CPSC 431, Fall 2016
Lab 1: gcc and gdb

This lab starts with three debugging exercises that you will complete using the gdb debugger. There is also a programming exercise dealing with pointers in C. You should have already read the handout about C and the handout about gdb.

To start the lab, copy the directory /classes/cs431/lab1 into your account, and cd into your copy of the directory in a Terminal. This directory contains the four programs that you will work on as well as the data file that is used by the fourth program.

Next week, for the debugging exercises, you will turn in corrected programs and a written report. You will also turn in the completed programming assignment.

Debugging with gdb

The goal of the following debugging exercises is not simply to find the errors; it is to learn about and use gdb. For each of the first two exercises, you should run the programs under the control of the gdb debugger, and use it to find the bugs. You should write about the experience. What debugger commands did you use? Why? What did they reveal? What were the bugs? Write your answer as a short essay, and turn it in along with a working copy of the program, in which you have fixed all bugs. For the third exercise, you should figure out what the bug is and write up your answer in a short essay; whether you use the debugger to help you find the problem is up to you. You can write up your essays separately, or you can include your essay about each program as a comment in the program source code.

Exercise 1: factorial.c. Compile the program factorial.c, using the -g option to include debugging information in the executable. Run the program and enter a (small) positive integer. The program gives an incorrect answer for the factorial of the input number. Use the debugger to find the errors.

Exercise 2: selection.c. Debug the program selection.c. This program tries to use the selection sort algorithm to sort an array. However, it crashes with a dreaded Segmentation Fault. Usually, to debug a segfault, you want to run the program under the debugger and let it crash. You can then use debugger commands to get information about the state of the program when it crashed. The backtrace command can be particularly useful.

After you have fixed the segmentation fault, you might find that the program still doesn't sort the array correctly. You should find and fix that bug too.

After selection.c correctly sorts the array, the program will go into an infinite loop when it tries to use the binary_search function. Use the debugger to find and fix the problem. Since you don't usually know where a program is going into an infinite loop, note that you can use Control-C inside gdb to pause the program. You can then inspect the state of the program, install breakpoints, and so on.
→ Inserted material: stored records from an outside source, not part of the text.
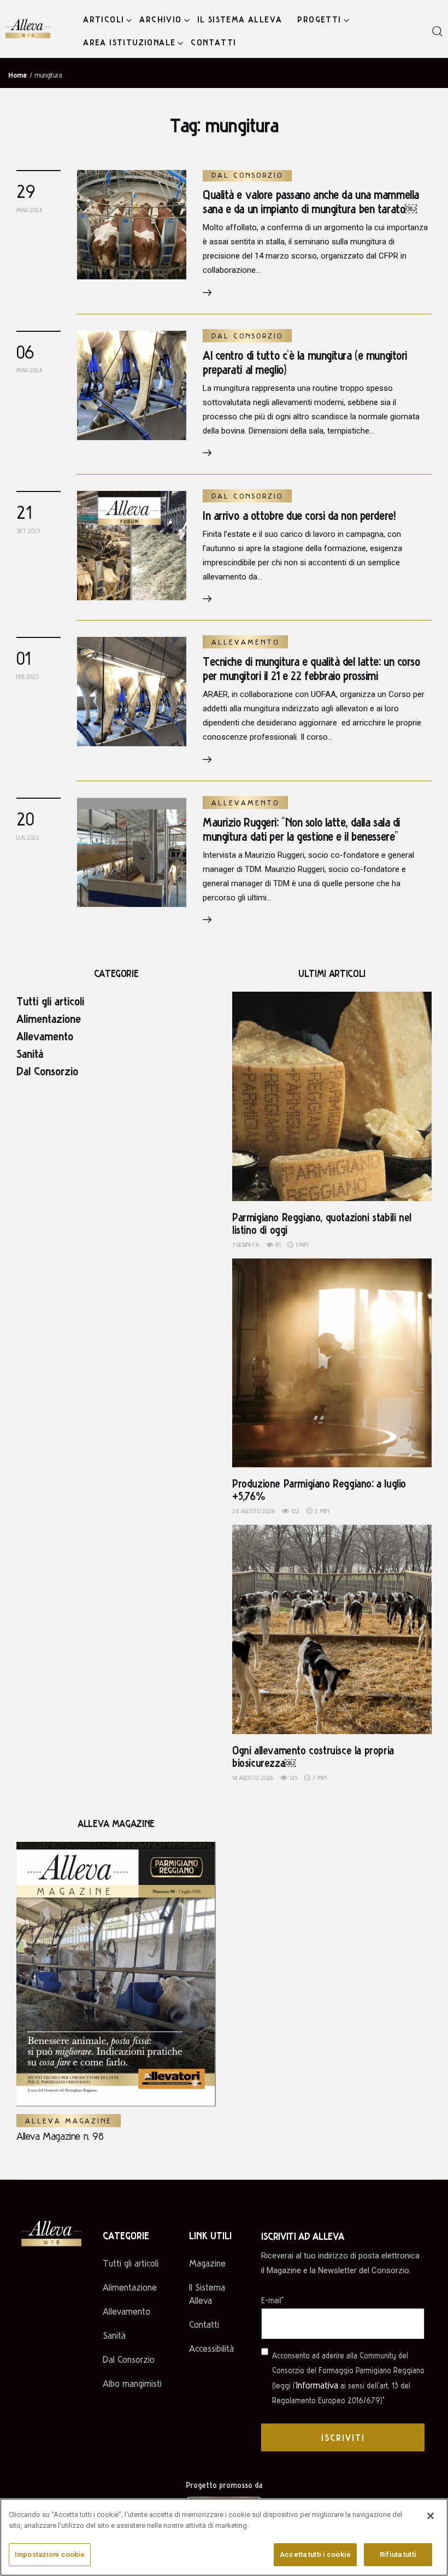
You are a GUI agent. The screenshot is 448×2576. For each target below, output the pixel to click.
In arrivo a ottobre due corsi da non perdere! (299, 515)
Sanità (29, 1053)
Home (17, 74)
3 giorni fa (245, 1244)
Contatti (204, 2324)
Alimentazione (48, 1018)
Exercise 3: insertion.c. For this exercise, you should explain the error in insertion.c. This program tries to use the insertion sort algorithm to sort an array. However, the result is not correct. Your job is to explain, clearly and completely, how and why the program produces the output that it does. You can use the debugger to help you, if you like, but you are not required to use it for this exercise.

Programming with Pointers

The file sort_tree.c contains an incomplete implementation of a binary sort tree of strings, and a main program that reads in a data file and uses the tree to sort the words from that file. There is a complete function for inserting an item into the tree, and an empty function for printing the contents of the tree. You should write the body of the tree_print function. This should be easy! It will only be a few lines long. You might want to test your function by adding a few strings to the tree by hand in the main program, and see if they get printed in the correct order.

But your main task is to write the body of the build_tree function. This function is supposed to add all of the words from the file to the tree. The file data has already been read into the program. The global variable data is a pointer to the start of the block of memory that holds the data. The global variable data_size is the number of bytes (that is, chars) in the data.

Read the comments on the program. Note that in the data, the end of a word is marked by a '\n' character, which has to be changed to a zero to comply with the convention for C strings. Also note that you should not put copies of the string into the tree. The tree will contain pointers into the existing block of data.